Question

What is the reciprocal of $6\dfrac{2}{7}$?

Answer 1

Hint: The fraction which is represented in the form $a\dfrac{b}{c}$ is called mixed fraction. To convert a mixed fraction into improper fraction we follow the following method $\dfrac{a\times c+b}{c}$ .
The reciprocal of a number $x$ is given by $\dfrac{1}{x}$. Thus, it means that the product of the number and its reciprocal gives the value $x\times \dfrac{1}{x}=1$.
The inverse of a fraction $\dfrac{a}{b}$ is given by inverting the fraction upside-down i.e. the reciprocal of the fraction is $\dfrac{b}{a}$ .
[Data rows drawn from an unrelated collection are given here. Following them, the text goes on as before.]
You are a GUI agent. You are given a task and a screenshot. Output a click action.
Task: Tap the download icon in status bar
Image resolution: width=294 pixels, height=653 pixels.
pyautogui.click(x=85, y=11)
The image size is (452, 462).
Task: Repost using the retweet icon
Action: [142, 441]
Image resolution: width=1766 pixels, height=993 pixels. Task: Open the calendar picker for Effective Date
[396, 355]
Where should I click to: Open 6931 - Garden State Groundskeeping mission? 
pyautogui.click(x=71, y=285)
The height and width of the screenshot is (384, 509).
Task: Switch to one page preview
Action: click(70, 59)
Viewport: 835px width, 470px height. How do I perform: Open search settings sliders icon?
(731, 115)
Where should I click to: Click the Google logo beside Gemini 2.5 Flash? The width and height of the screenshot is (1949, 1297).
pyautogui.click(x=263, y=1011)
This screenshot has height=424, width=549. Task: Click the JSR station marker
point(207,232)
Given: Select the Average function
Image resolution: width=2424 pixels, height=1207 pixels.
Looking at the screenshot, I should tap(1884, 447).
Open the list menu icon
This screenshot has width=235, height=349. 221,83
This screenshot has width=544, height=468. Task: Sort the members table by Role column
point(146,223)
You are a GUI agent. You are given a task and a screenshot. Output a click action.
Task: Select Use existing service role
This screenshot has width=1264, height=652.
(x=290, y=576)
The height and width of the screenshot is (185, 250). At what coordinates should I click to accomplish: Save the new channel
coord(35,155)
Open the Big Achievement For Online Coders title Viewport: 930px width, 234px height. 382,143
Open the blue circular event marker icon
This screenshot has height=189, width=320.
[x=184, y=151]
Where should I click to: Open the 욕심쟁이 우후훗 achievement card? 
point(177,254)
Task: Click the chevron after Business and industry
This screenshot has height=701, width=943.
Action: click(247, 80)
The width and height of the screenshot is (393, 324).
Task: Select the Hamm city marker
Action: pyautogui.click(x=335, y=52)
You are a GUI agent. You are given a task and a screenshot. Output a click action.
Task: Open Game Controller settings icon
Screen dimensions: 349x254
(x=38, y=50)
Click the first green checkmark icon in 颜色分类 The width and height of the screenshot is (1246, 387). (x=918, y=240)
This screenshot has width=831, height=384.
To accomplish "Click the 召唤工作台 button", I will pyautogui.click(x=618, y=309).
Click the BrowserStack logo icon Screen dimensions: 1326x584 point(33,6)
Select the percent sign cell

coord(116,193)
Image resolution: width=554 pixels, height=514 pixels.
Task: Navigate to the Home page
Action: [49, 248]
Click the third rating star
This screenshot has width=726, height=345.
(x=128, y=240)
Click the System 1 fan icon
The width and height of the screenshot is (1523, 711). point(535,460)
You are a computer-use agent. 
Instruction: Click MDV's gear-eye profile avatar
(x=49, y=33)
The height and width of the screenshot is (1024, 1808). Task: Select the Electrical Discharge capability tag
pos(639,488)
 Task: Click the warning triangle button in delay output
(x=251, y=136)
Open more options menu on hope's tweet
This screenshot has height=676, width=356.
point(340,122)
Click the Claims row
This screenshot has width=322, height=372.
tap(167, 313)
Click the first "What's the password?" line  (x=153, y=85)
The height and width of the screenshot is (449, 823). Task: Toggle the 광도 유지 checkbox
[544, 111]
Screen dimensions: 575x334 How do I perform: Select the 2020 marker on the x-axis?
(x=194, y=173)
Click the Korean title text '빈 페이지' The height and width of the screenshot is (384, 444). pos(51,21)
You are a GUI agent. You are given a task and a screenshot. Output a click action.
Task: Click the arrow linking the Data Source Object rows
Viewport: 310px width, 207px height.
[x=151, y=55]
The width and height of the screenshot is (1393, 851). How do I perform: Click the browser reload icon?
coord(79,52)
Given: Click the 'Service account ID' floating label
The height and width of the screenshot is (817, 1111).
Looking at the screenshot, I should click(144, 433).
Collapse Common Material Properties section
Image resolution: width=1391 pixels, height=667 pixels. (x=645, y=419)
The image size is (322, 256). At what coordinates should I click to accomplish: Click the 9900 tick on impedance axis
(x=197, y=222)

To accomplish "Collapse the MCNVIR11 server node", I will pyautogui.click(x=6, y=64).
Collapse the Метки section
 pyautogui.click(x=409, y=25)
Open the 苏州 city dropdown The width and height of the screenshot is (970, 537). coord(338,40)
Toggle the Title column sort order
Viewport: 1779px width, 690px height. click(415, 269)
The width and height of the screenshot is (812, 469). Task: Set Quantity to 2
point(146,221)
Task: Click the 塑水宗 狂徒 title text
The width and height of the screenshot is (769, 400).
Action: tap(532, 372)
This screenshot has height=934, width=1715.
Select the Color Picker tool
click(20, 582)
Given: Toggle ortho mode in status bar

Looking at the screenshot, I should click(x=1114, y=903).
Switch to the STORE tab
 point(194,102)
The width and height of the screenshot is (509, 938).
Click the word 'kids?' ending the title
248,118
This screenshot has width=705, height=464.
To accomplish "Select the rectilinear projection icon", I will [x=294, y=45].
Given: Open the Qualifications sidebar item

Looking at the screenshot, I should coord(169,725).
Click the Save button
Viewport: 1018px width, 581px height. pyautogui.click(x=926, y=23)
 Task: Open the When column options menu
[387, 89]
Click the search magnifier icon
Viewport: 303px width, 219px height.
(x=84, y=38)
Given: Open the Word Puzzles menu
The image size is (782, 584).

Complete step by step answer:
Given,
$6\dfrac{2}{7}$ …(1)
To find the reciprocal of the given number.
First, we will convert the mixed fraction into improper fraction we will get:
$\dfrac{6\times 7+2}{7}=\dfrac{44}{7}$ …(2)
Now we convert the improper fraction into reciprocal by inverting the number upside down then from equation (2) we get,
$\dfrac{7}{44}$

Thus, the reciprocal of the number $6\dfrac{2}{7}$ is $\dfrac{7}{44}$

Note: There is another method to find the reciprocal of the number the first step would be the same that is converting the mixed fraction into improper fraction.
Then we can use the result that the product of a number and its reciprocal is always 1.
Therefore, the improper fraction obtained is $\dfrac{44}{7}$ and now let us assume that its reciprocal is $r$. Therefore, we can write:
$\begin{align}
  & r\times \dfrac{44}{7}=1 \\
 & r=1\times \dfrac{7}{44} \\
 & r=\dfrac{7}{44} \\
\end{align}$
Hence the reciprocal of the number obtained by this method is the same as that obtained above.
The common mistake is that we can make mistakes while converting the mixed fraction into improper fraction i.e we have to multiply the number in the denominator to the central number and add it to the number in the numerator.